第126話 ふっ
これは、今までの話に何回も登場している霊感の強い方の息子が、中学生の時に体験したお話です
息子の通っていた学校までは、結構距離があったので、天候の良い日は自転車で通学していました。
通学路は商店や民家が軒を連ねる道なので、夜間も照明は適度にあり、防犯面ではさほど心配は無かったのですが、どちらかと言うと交通事故のほうが心配でした。
それと、もう一つ。
途中、妙なものを連れてこないかと言う点も。
その日、部活を終えた彼は、夜道をひたすらチャリで爆走していました。通学路は街中とは言え、人通りは少なく、街灯はあるものの、押し寄せる闇を全て押しのける訳ではありませんので、注意をしていないとウオーキングをしている方と衝突してしまいます。
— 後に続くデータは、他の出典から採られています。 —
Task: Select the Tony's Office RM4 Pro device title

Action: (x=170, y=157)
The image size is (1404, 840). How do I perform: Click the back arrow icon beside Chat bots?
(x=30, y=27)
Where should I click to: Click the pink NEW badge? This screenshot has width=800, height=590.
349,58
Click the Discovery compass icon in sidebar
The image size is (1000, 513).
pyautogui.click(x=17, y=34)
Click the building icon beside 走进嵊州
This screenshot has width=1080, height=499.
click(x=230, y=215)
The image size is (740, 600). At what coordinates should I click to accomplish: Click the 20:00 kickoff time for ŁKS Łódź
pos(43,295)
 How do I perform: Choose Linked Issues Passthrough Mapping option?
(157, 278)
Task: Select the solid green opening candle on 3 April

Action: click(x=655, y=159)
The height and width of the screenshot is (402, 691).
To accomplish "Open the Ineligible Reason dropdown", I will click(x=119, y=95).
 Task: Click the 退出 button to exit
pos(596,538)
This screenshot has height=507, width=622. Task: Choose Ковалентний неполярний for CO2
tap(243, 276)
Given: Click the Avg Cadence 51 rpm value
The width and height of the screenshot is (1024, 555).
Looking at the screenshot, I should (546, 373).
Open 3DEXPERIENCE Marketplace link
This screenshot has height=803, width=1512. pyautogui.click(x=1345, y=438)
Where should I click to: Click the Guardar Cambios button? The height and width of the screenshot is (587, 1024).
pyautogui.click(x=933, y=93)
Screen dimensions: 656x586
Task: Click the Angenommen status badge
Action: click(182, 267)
前方を注意しつつ、しかしながら押し寄せる空腹には耐え切れずで、ペダルを漕ぐ足にも力が入ります。
不意に、彼は顔を顰める。
何となく、嫌な気配。
ふっ
生暖かい呼気が彼の耳元に掛かる。
誰?
誰かが息を吹きかけてきた。
ペダルを漕ぐペースを落とし、周囲を見渡して見る。
誰もいない。
でも、さっきのは確かに人の息。
それも、若い男の・・・。
彼の背中を冷たいものが駆け抜ける。
気持ち悪っ!
息子の意識を、この上ない不快感が埋め尽くす。
そこからは今までに増してペダルを漕ぎ倒し、その場を離れた。
恐怖心よりも不快感が先走る息子には驚きですが、息を吹きかけた男の霊が意図するものは何なのか・・・。
こいつはきっと見えるに違いないから、悪戯してやろうなのか。それとも、そっちの趣味のある方で、亡くなってからも尚、欲望に突っ走っているのか。
息子に聞くと、この体験は後にも先にもこの一回だけだそうです。
恐らく、通りすがりの浮遊霊にでもかまわれたのでしょうね。